The fourth and final criticism that must be aired is of Ambedkar’s statism—his absolute faith in the institutions and mechanisms of a strong central government to bring about the empowerment of the Dalits, to the exclusion of the moral and spiritual reforms that Gandhi had sought, and without heed to the need to bring people along with him in the adventure of changing time-old traditions and practices. Ambedkar saw the state as an instrument to transform society, using the coercive instrument of the law; the state, for him, was the agent of enlightenment, whereas Indian society was regressive and backward. His disdain for village India made him a centralizer, directing top-down transformation to overcome the prejudices and hidebound ways of the ossified villages.

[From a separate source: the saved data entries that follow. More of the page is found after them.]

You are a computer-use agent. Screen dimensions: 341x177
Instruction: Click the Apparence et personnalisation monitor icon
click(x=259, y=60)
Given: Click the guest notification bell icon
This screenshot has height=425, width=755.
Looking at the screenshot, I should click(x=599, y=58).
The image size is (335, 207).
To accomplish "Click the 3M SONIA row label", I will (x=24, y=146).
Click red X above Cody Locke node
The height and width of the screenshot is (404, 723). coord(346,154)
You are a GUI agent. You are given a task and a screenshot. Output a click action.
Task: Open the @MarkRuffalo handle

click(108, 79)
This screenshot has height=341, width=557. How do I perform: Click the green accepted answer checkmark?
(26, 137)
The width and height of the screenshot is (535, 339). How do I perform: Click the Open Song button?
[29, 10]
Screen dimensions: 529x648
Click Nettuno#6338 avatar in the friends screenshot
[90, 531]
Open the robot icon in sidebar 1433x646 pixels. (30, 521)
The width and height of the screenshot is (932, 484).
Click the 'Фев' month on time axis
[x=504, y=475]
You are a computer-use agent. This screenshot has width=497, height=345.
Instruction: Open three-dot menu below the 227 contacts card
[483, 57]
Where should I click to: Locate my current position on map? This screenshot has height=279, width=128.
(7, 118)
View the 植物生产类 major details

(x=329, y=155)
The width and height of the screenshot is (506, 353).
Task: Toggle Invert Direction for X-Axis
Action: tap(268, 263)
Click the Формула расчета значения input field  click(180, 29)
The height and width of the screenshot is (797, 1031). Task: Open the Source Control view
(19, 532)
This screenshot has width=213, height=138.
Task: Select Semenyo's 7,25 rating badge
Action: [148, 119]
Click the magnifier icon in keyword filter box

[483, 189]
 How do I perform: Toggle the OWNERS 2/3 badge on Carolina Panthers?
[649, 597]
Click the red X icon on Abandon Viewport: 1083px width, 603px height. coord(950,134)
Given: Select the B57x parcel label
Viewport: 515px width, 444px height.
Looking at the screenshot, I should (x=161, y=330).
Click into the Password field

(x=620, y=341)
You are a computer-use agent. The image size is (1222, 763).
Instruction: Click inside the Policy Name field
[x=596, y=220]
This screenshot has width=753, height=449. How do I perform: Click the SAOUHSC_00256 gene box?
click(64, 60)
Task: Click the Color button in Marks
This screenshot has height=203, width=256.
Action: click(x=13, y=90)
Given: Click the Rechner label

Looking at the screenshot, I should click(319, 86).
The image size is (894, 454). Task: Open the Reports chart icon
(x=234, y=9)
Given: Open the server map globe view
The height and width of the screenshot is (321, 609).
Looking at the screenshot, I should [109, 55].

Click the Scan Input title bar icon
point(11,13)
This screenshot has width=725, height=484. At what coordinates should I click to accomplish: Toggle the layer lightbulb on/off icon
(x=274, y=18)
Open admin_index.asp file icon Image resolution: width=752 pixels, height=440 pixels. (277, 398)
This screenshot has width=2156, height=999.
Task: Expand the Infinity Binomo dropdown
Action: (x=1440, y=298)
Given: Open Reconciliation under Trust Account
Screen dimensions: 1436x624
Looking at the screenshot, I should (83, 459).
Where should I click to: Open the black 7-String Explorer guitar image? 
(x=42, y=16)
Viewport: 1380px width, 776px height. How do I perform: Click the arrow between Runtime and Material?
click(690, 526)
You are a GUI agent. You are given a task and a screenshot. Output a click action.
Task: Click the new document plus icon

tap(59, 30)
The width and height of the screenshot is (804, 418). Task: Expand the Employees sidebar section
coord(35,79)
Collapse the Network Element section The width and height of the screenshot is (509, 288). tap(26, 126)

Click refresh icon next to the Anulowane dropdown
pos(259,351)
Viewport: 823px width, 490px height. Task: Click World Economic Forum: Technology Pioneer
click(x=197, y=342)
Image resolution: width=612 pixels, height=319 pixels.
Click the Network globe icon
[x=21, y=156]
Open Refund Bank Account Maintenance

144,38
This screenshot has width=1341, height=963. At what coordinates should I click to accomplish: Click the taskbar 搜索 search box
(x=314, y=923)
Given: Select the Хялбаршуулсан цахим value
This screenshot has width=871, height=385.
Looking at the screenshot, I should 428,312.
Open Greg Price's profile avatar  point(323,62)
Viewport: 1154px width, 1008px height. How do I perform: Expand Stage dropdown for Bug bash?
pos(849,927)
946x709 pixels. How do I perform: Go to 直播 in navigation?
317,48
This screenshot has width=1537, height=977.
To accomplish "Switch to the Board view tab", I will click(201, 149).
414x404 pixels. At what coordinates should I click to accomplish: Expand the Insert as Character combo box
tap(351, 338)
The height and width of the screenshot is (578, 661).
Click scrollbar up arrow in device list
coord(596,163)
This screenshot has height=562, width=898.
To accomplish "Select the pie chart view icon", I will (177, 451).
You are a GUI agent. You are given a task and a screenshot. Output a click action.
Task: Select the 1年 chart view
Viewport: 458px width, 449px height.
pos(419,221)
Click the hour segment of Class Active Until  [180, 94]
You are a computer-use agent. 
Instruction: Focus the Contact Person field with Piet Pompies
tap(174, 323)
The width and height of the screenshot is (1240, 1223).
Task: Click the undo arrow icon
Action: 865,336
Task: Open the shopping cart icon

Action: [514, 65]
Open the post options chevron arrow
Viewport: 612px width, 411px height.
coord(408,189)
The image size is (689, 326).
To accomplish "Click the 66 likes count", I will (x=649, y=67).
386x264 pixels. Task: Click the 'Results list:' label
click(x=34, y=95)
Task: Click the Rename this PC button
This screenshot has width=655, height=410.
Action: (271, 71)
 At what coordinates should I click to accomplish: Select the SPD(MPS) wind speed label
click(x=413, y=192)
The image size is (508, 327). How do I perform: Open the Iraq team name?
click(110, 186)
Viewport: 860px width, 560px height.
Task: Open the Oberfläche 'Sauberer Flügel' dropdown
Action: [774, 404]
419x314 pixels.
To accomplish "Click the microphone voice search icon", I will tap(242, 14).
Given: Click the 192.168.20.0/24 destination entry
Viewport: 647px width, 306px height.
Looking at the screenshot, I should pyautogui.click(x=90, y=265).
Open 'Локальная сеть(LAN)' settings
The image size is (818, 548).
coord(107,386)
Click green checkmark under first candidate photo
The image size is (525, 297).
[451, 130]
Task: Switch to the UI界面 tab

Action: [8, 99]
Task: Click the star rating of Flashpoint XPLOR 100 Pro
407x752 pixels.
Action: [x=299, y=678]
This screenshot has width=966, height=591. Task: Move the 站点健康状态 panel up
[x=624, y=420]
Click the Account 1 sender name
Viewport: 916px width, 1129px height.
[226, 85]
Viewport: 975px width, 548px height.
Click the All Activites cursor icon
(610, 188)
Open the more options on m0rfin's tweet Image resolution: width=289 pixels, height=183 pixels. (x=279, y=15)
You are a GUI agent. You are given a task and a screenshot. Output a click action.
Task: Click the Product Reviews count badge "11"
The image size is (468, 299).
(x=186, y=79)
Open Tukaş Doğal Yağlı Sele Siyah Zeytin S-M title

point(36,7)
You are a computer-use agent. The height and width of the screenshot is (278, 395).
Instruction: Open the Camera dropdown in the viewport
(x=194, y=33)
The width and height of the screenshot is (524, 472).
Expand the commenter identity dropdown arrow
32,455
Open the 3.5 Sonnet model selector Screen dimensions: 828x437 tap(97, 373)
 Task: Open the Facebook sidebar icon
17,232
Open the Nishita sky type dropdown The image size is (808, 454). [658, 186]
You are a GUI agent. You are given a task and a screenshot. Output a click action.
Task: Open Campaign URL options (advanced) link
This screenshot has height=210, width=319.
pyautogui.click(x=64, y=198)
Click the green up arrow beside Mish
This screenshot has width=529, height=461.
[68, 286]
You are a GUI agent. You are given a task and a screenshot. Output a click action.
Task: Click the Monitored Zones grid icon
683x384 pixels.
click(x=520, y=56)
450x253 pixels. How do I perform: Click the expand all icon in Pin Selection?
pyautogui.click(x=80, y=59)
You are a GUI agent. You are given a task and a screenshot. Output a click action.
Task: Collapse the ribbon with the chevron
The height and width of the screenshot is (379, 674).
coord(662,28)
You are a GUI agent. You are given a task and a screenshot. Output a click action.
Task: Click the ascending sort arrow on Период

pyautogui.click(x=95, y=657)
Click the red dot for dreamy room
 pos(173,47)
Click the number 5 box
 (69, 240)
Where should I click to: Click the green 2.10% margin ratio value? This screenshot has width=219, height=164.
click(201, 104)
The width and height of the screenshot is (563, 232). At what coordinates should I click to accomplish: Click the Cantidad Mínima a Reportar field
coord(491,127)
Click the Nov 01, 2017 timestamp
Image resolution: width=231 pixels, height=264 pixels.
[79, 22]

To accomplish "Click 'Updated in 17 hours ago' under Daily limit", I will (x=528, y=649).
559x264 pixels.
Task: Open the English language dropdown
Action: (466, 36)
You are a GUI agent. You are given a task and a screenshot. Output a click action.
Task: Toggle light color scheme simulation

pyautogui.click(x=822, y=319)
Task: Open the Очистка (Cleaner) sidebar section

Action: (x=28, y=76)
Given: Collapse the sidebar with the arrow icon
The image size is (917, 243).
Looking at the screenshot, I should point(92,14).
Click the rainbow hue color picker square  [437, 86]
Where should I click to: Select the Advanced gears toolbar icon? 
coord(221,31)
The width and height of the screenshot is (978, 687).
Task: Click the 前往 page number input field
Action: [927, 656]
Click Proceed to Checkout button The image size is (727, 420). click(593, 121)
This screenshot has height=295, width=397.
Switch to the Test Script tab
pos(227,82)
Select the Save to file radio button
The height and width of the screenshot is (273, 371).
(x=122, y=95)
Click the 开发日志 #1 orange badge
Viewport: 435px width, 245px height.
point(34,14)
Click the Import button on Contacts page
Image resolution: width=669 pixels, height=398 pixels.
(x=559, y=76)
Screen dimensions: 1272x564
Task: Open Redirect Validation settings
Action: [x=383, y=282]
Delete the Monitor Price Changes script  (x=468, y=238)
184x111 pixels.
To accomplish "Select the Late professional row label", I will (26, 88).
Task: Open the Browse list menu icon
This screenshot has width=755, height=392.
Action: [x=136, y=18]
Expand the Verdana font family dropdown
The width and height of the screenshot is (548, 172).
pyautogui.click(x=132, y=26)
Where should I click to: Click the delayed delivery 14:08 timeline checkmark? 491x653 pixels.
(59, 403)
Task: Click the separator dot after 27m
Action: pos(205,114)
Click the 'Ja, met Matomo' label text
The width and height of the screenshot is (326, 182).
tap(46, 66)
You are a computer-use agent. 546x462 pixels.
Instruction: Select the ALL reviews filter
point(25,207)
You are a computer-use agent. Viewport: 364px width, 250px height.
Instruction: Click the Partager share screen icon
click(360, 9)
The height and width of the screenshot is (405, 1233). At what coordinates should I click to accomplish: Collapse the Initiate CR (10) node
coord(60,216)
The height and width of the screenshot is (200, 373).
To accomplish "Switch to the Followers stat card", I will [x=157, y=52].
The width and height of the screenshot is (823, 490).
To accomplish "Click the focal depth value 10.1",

The image of Ambedkar, in his suit and tie, issuing “progressive” modern diktats to ignorant dhoti-clad bigots covered in the dust and grime of their rural backwardness, is not a reassuring one, evoking the authoritarian fantasies of other modernizing autocracies, rather than the evolutionary change, anchored in local realities, that a democracy requires for its development. Ambedkar once even suggested that the best way to summarily eradicate the caste system and untouchability was if India could produce an Atatürk or a Mussolini. It was this kind of thinking that lay behind his proposals to get the state to regulate the theology and practice of the Hindu religion, an appalling idea that reveals the extent to which he allowed his obsession with annihilating caste to erode his better judgement.
And yet none of these criticisms can vitiate the scale of his achievements. They are the human flaws of a driven human being, animated by passion and outrage, who overcame overwhelming odds to expand the realm of the possible for his people. Even death neither stopped his prolific output nor ended his influence; he has grown ever larger in the national imagination since.
(This is an edited excerpt from Ambedkar: A Life by Shashi Tharoor)
Dr. Shashi Tharoor is a third-term MP for Thiruvananthapuram and an award-winning author of 22 books, most recently The Battle of Belonging (Aleph). He tweets @ShashiTharoor. This article was originally published in The Hindu. Re-printed with permission from Dr. Tharoor.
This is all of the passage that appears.